Posts from May 2013 (75)

May 12, 2013

A simple exercise with numbers

Stuff has a headline Shoplifters cost $1b as staff theft soars“.  Let’s think about what we would need to know to interpret this number, and what we actually get told.

First, we note that nowhere in the story is there any evidence or informed opinion presented that staff theft has increased, just that it is high.  Also,  the $1 billion figure is fairly weak — the Retailers Association of New Zealand estimates $2 million per day, which is rounded up to $750 million per year, and then to ‘up to $1 billion’.

We don’t get told how this number is estimated: is it actual reports of theft, or imbalances between stock bought and stock sold, or just a impression from the retailers? Is it based on a representative survey, on informed opinion, or on some sort of bogus poll?  Is the cost based on actual wholesale costs paid by the retailer or is it inflated to include the anticipated retail price if the stuff had been sold? Does it include all retailers, or just members of the Retailers Association of New Zealand? Don’t wholesalers also have this problem?  We might hope that the Retailers Association website had some more details, but its press release and media log pages only go up to May 1.
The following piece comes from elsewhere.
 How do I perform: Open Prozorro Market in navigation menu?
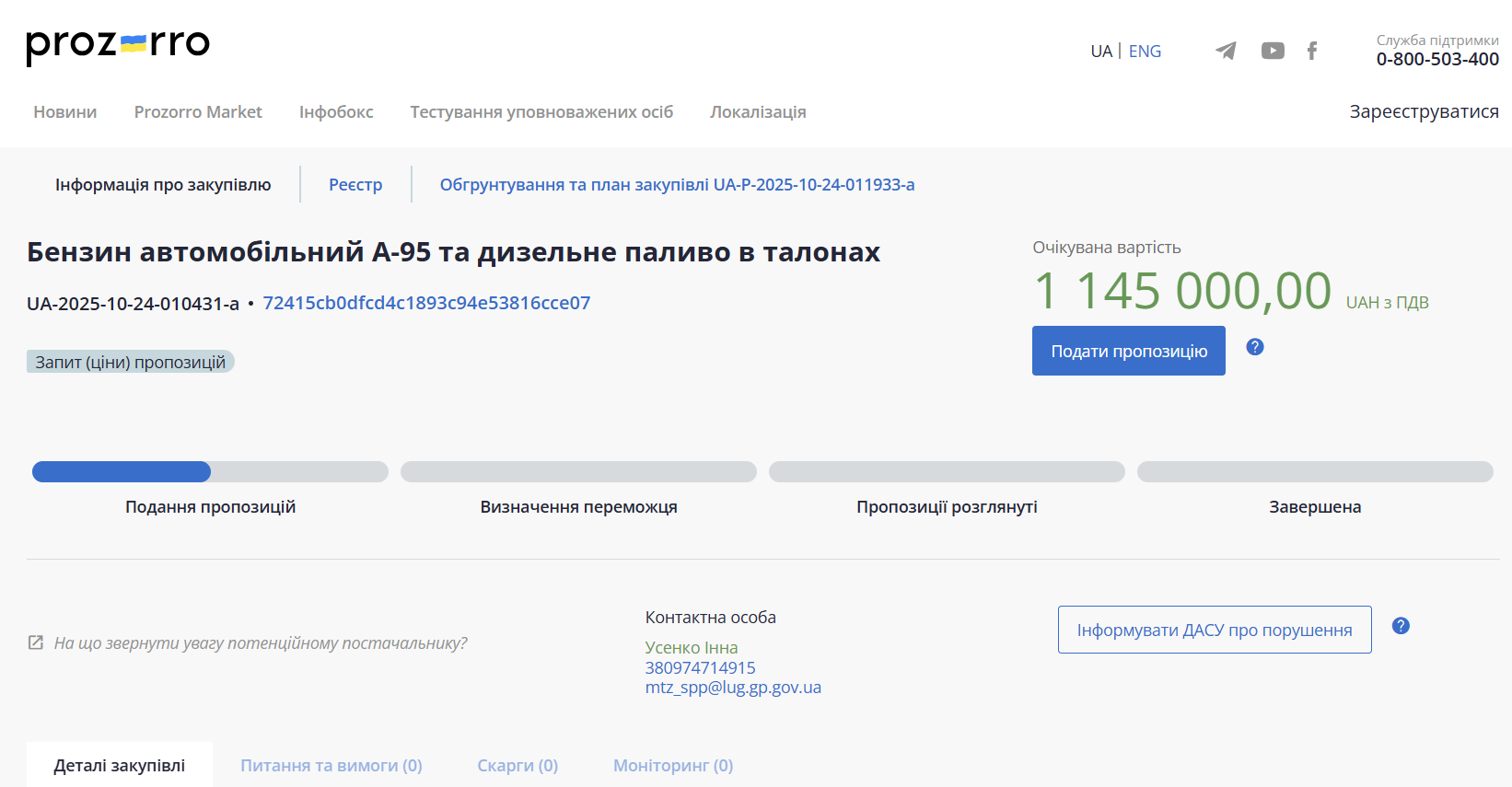click(x=198, y=111)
If we were to stipulate the number for the purposes of analysis, does it sound plausible?  Unfortunately, as part of Statistics New Zealand’s ongoing endeavour to deliver a better web experience they are doing maintenance on their servers today, so the quality of my sources may not be up to standard. Still, the University of Auckland career planning site says that retail employs about 265 000 people in NZ.  If half the theft is by staff, that’s about $1900 average per year — and if, say, as many as 75% of them are honest, that would be about $7500 for the others, which seems a bit high.
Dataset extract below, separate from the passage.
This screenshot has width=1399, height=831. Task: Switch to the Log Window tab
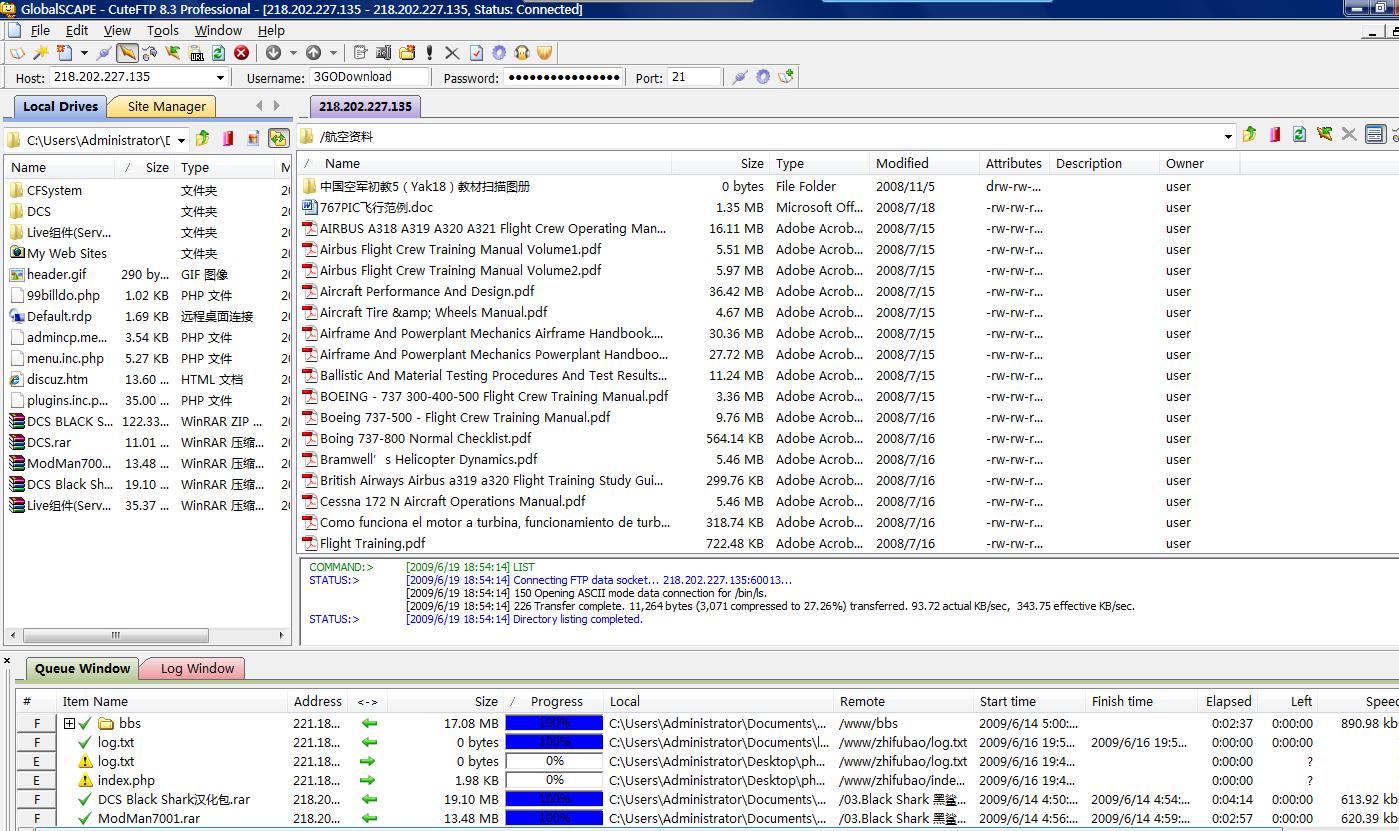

The other half of the billion dollars, attributed to shoplifting rather than staff theft, would be an average of  $2000/year if spread over  5% of the population, which also seems a bit high.  Maybe I’m just naive and innocent about this, but the worst incident quoted in the story was $20000 by four people; $5000 each, and the next worst was $1100 dollars —  you’d think there would be better examples.
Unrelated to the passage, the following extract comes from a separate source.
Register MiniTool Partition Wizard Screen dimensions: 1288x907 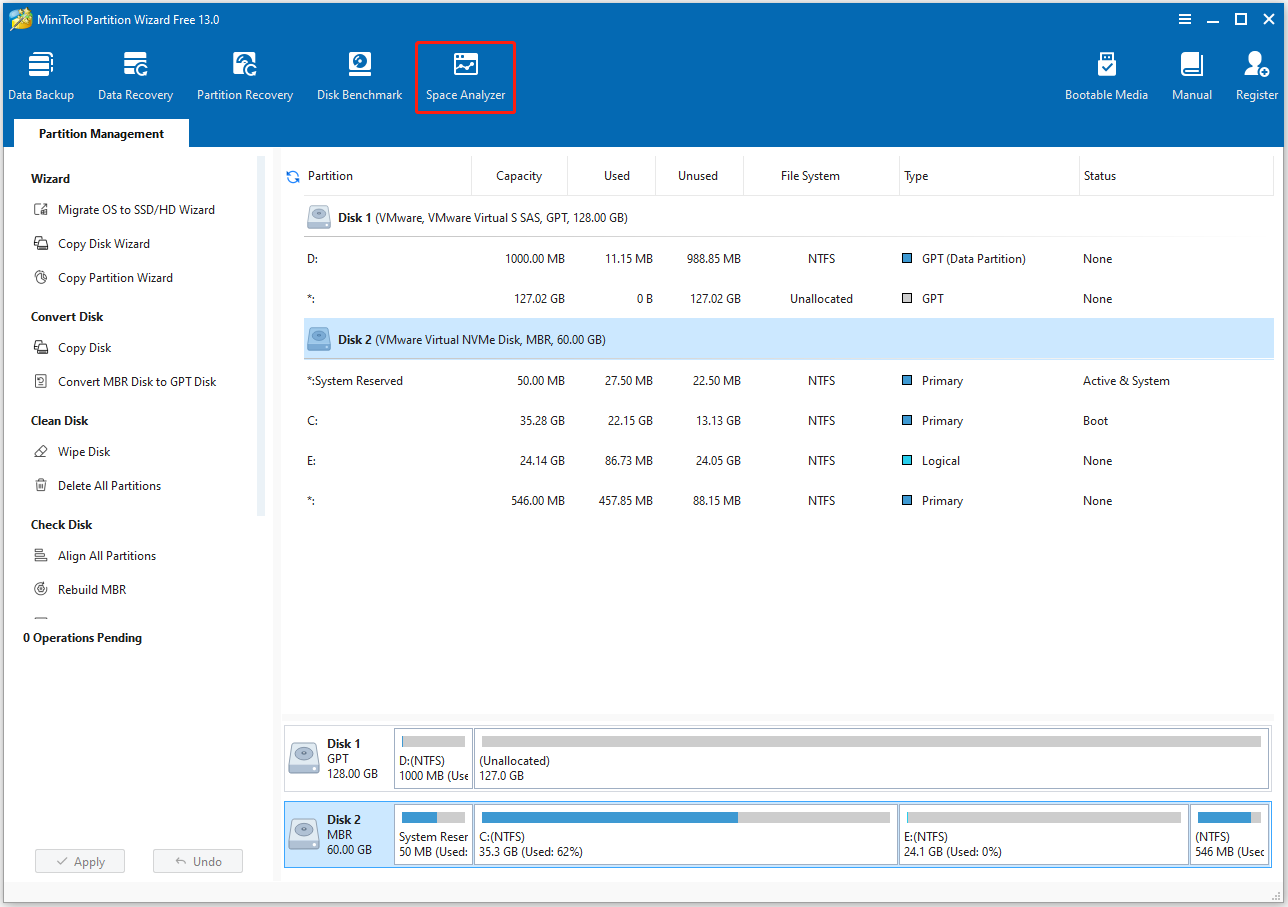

The same University of Auckland page says gross revenue in retail is $65 billion/year, so $1billion would be 1.5% of that. The Retail Association has a report (p15) saying that net margins are about 2-3% averaged over the industry, so if the $1 billion were real costs, it would mean the industry is losing more than a third of its profits to theft. You’d think that would be the headline, if it were true.

May 10, 2013

Good information design

The NZ stock exchange front page:

mrp

They know what their visitors are looking for, and they make it easy to find. (via @lyndonhood)

 

The Art of Data Visualisation

The information content in this video (7m38s) from PBS’ Off Book series is on the low side but its still an interesting watch, if only for a large collection of graphic designers’ appealing but appalling infographics.

Briefly

  • Forbes has a profile of a soon-to-be billionaire statistician, Dennis Gillings.  He basically invented the commercial clinical research model, and his company, Quintiles, is going public. 
  • The New York Times has a story about data(!) and science(!) being used to modify Hollywood scripts.  As Matt Yglesias points out, the studios can’t really take it that seriously or they’d be paying more than $20 000 for the service
  • Some Big Data backlash, from Quartz. Most data isn’t big, most data isn’t very good quality, and most businesses are in more need of expertise on data analysis than on large-scale computing.
May 9, 2013

Is Georgie Pie’s pricing too high?

The news media is covering an apparent public backlash over the price of reintroduced Georgie Pie pies.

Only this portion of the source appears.